Among the requirements in the Healthcare ETS were the designation of a safety coordinator to monitor compliance with the COVID plan specific to the workplace; limiting and monitoring points of entry to areas where patients are treated; screening patients, visitors, and non-employees for symptoms; and providing and enforcing the use of masks, as well as social distancing.
In its statement announcing its withdrawal of non-recordingkeeping provisions in the Healthcare ETS, OSHA stated it would "vigorously" enforce the general duty clause and its general standards to protect healthcare employees.
"OSHA does not have a standard for every single thing that might appear in a workplace, but the general duty clause basically means that they expect employers to be keeping up on what the hazards in their industry, in their workplace [are], and to have protections for those," Borkowski says.
The enforcement of the general duty clause is, of course, dependent on employers being proactive and evaluating potential hazards (in this case, the possibility of getting COVID), having protective measures in place, and OSHA holding employers accountable through inspections. Yet, with OSHA not having enough inspectors to visit every workplace, Borkowski says there's a possibility some employers could see this as an opportunity to cut corners.
Amid a surge of omicron variant COVID-cases and worsening healthcare staffing crisis, organizations like National Nurses United have pleaded with OSHA to implement a permanent standard and to reimplement the temporary Healthcare ETS, holding a National Day of Action on January 13 to demand the Biden administration take action to protect the nurse workforce.
"Our employers claim there is a 'nursing shortage,' and that's why they must flout optimal isolation times, but we know there are plenty of registered nurses in this country," Zenei Triunfo-Cortez, NNU president, said in a statement. "There is only a shortage of nurses willing to work in the unsafe conditions created by hospital employers and this government's refusal to impose lifesaving standards. So this is a vicious cycle where weakening protections just drives more nurses away from their jobs."
That same day, the U.S. Supreme Court voted in favor of the Biden administration's authority to mandate that all healthcare workers be vaccinated. However, the court also ruled against requiring employees for large businesses to be vaccinated.
"It's always up to the employers to protect [their] employees. They've always had this duty to protect their employees, to have safe and healthy workplaces," Borkowski says. "The difference now is that OSHA—if they're going to be using the general duty clause rather than a specific standard—employers might feel that they have more wiggle room and that they don't have to do quite as much."
Borkowski adds that her hope is that employers, including those outside of the healthcare sector, recognize that keeping their workers healthy is the best way to keep their workers at their organizations.
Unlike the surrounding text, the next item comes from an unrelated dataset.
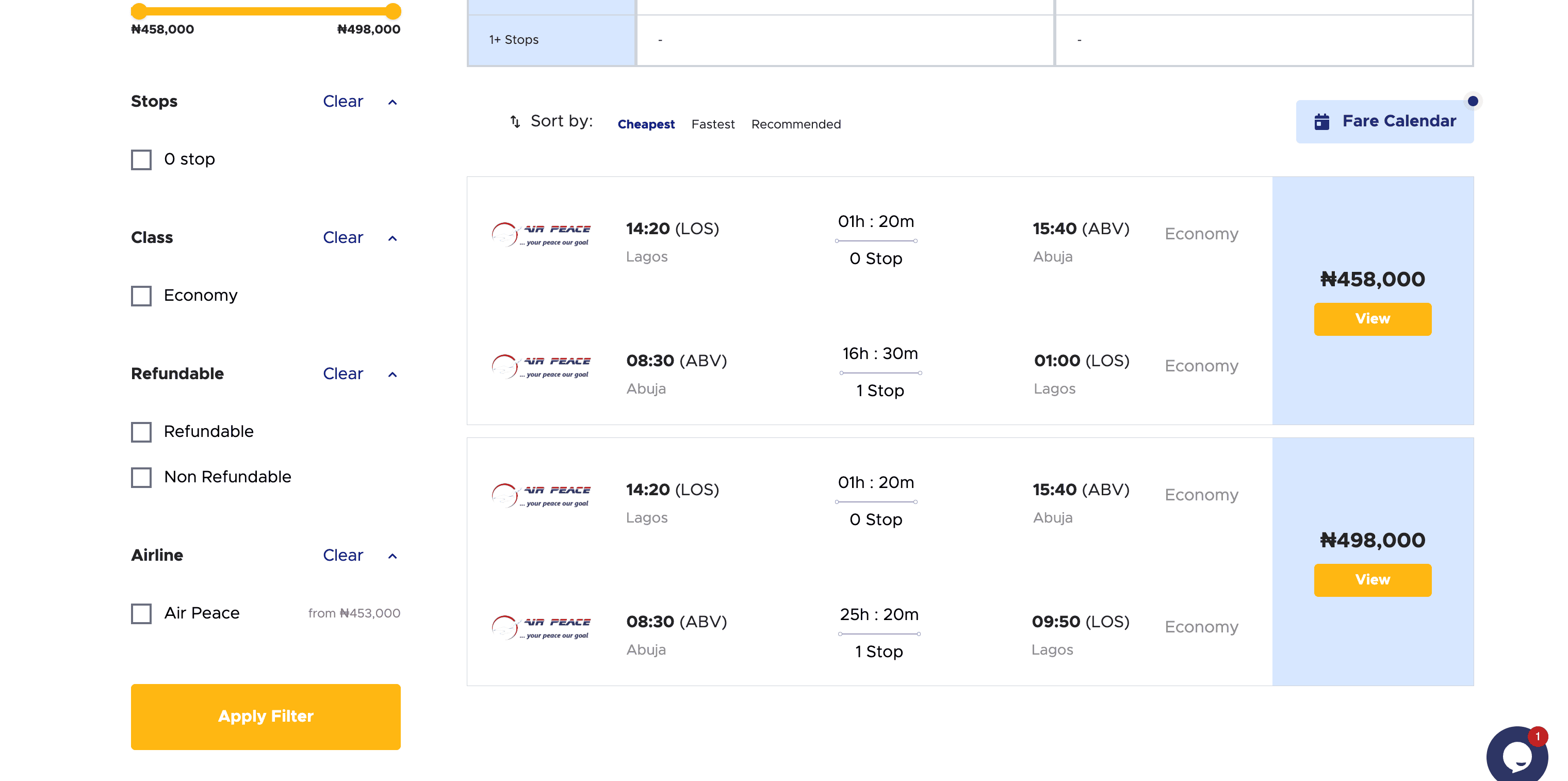This screenshot has height=781, width=1568.
Task: Check the 0 stop checkbox
Action: click(x=141, y=160)
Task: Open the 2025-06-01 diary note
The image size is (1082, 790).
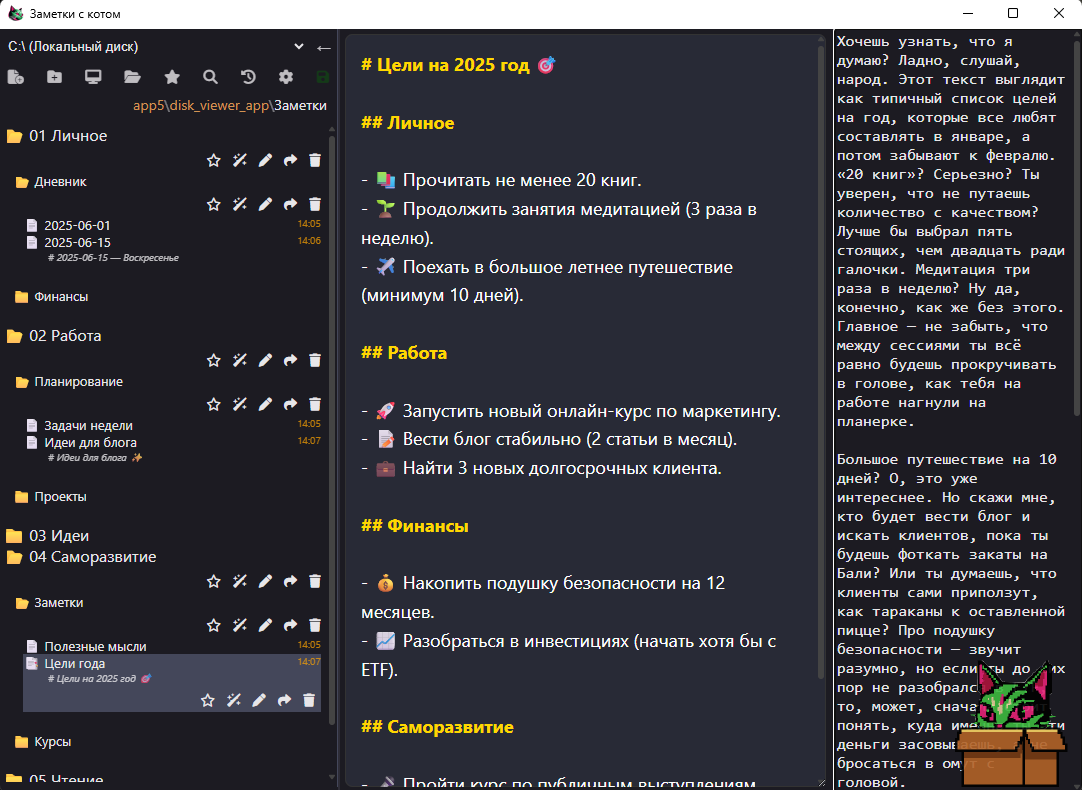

In a survey by the NNU, 83% of nurses said half their shifts are "unsafely staffed." Sixty-eight percent said they've considered leaving their current position.
With healthcare workers handling the brunt of the stress and strain of the pandemic, Borkowski isn't surprised at the low morale many of them feel.
"People—potential and current healthcare workers—might think twice about entering or staying in a job where they don't feel like they are protected or they don't feel like employers are looking after their health," she says. "If we don’t protect healthcare workers now, not only are many of them going to get sick, but we will have fewer healthcare workers doing these essential jobs into the future."